Regal Hotels International, a hotel group based in Hong Kong, is one of the development firms banking on a growing need for hotels. Over the next five years, it plans to build 11 in Hong Kong and on the mainland combined.

Regal Hotels Executive Director Belinda Yeung, speaking about the rapid rate of hotel growth, admitted that the "the boom in supply undoubtedly flattened out occupancy growth (last year), but the surge in the number of rooms won't last forever". However, she remains optimistic that the lull will be temporary.

"Demand will then catch up," she said, adding that she expects the influx of hotel rooms to provide an impetus for the government to promote tourism more aggressively.

Speaking to the media yesterday, Yeung said that the company's expansion plans on the mainland will include both first-tier and second-tier cities.

"We are constantly looking for good opportunities," Yeung said.

The hotel group, which currently owns five hotels in Hong Kong and manages three in Shanghai, has purchased an additional 112,000 sq m of land in Chengdu, Southwest China's Sichuan Province.

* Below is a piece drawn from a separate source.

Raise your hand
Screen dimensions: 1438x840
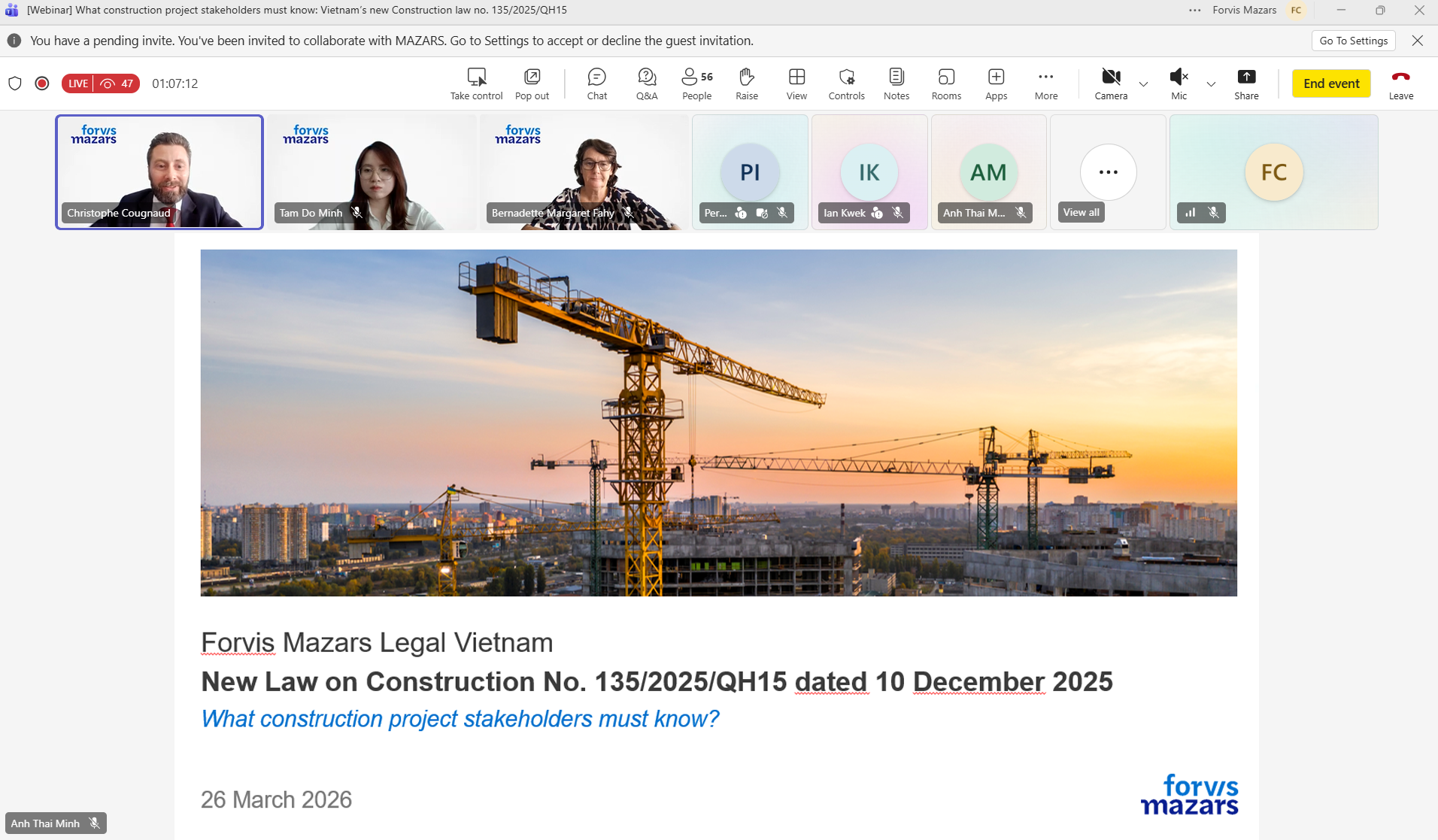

That land cost Regal Hotels 213 million yuan and will be used for hotel, commercial and residential developments.

Other than land acquisitions, Yeung said the group is also looking to snap up more hotel management contracts and establish joint ventures with local hotel groups as potential ways to expand on the mainland.

Asked if he thought the group's aggressive mainland expansion - which started last year - has come too late, Regal Hotel's director of business development, Frankie Chan, said it hasn't.

"I think it is the right time," he said. "It was only in the last few years that the mainland's economy really started picking up its pace."

He added that the industry was a lot more volatile and immature a few years ago.

With mainlanders becoming increasingly affluent, Chan said, he believes that the increase in living standards will open up business opportunities for the hospitality sector.

"Before, hotels were a luxury for a lot of people. But now, they prefer to dine and entertain guests in hotels," Chan said, "So, instead of just relying on overseas tourists, local clientele is also becoming very important."

The hotel group is expected to announce its 2007 financial results at the end of this month.

The company's share price fell 3.16 percent yesterday to close at HK$0.46.